Ollama

Ollama (local)

Ollama lets you run capable open-weight models locally. Ptah talks to Ollama’s HTTP server on your machine, so chat works fully offline and no traffic leaves your network.

What you need

Ollama installed on your machine.
At least one model pulled locally.
Sufficient VRAM / RAM for the model (a 7B model needs ~8GB, a 70B model needs 48GB+ or quantization).

Pulling a model

# Small, fast, good for chat
ollama pull llama3.2

# Strong reasoning
ollama pull qwen2.5-coder:32b

# Anthropic-compatible schema (works best with Ptah)
ollama pull gpt-oss

Configuration

Make sure Ollama is running. Verify with:
Terminal window
```
curl http://localhost:11434/api/tags
```
Open Settings → Providers → Ollama in Ptah.
Confirm the server URL. The default is http://localhost:11434.
Click Refresh models — Ptah lists every model ollama list reports.
Pick a default model.

No API key is required for local Ollama.

Ollama Cloud

If you use Ollama Cloud, switch the provider to Ollama Cloud in the same settings pane and paste your Ollama Cloud auth token.
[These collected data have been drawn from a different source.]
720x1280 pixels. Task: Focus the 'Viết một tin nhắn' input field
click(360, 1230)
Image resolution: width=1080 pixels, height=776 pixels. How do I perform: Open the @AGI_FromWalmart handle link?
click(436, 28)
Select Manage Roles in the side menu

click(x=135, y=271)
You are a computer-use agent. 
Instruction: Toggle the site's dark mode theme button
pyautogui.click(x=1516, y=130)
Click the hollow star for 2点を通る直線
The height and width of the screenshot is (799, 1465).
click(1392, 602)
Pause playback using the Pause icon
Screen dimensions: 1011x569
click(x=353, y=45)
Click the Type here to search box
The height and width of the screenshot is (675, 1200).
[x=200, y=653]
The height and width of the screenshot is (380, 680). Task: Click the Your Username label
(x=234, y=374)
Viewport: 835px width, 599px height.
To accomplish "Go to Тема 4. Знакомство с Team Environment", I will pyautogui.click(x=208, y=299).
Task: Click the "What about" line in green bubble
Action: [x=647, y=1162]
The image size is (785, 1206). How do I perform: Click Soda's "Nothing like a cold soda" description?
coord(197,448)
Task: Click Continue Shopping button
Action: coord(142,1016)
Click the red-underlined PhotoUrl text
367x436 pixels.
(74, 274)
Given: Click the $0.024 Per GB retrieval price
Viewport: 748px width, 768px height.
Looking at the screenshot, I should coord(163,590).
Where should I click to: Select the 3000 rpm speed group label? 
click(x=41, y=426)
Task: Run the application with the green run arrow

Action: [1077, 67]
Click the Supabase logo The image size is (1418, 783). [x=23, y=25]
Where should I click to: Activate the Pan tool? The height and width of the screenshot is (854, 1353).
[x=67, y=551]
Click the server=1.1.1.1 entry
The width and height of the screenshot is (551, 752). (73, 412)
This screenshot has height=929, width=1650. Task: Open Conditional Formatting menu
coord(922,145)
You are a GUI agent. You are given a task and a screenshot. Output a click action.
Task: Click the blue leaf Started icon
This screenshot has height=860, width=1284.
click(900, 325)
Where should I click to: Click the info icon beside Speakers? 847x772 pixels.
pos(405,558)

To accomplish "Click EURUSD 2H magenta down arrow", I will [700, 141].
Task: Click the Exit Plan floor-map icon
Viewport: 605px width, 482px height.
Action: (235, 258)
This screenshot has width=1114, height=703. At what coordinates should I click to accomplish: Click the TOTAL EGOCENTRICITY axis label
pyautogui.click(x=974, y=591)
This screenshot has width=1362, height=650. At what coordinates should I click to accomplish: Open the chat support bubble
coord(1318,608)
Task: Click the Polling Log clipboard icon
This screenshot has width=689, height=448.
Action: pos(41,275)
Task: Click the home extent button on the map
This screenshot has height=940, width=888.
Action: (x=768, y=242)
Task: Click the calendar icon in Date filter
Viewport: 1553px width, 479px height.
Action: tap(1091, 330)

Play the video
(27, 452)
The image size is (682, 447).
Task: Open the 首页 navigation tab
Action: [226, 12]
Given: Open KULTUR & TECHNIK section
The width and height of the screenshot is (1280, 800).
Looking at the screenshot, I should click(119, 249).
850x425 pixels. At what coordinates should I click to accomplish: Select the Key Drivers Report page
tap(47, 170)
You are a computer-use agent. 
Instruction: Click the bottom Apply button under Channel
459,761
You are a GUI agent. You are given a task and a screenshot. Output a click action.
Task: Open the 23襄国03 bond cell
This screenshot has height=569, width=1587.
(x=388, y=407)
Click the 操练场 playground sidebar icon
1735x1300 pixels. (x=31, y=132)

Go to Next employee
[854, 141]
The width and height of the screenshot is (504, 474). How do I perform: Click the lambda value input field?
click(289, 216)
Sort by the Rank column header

The token is stored in encrypted safeStorage.

Verifying it works

Open the chat and pick any Ollama model.
Send a prompt.
You should see streaming output and a $0 cost (local inference). In the Execution Tree, the model field should show your local model name.

Troubleshooting

connection refused — Ollama isn’t running. Start it with ollama serve or from the Ollama tray app.
Models list is empty — run ollama list in a terminal. If empty, pull a model with ollama pull <model>.
model requires more memory — the model is too big for your machine. Try a smaller variant or a quantized tag (:q4_K_M).
Tool calls are ignored — the model probably doesn’t support tool use. Switch to a model advertised with tool support (e.g. qwen2.5-coder, gpt-oss).
Custom server URL — if you run Ollama on another machine on your LAN, change the URL in Settings to http://<host>:11434.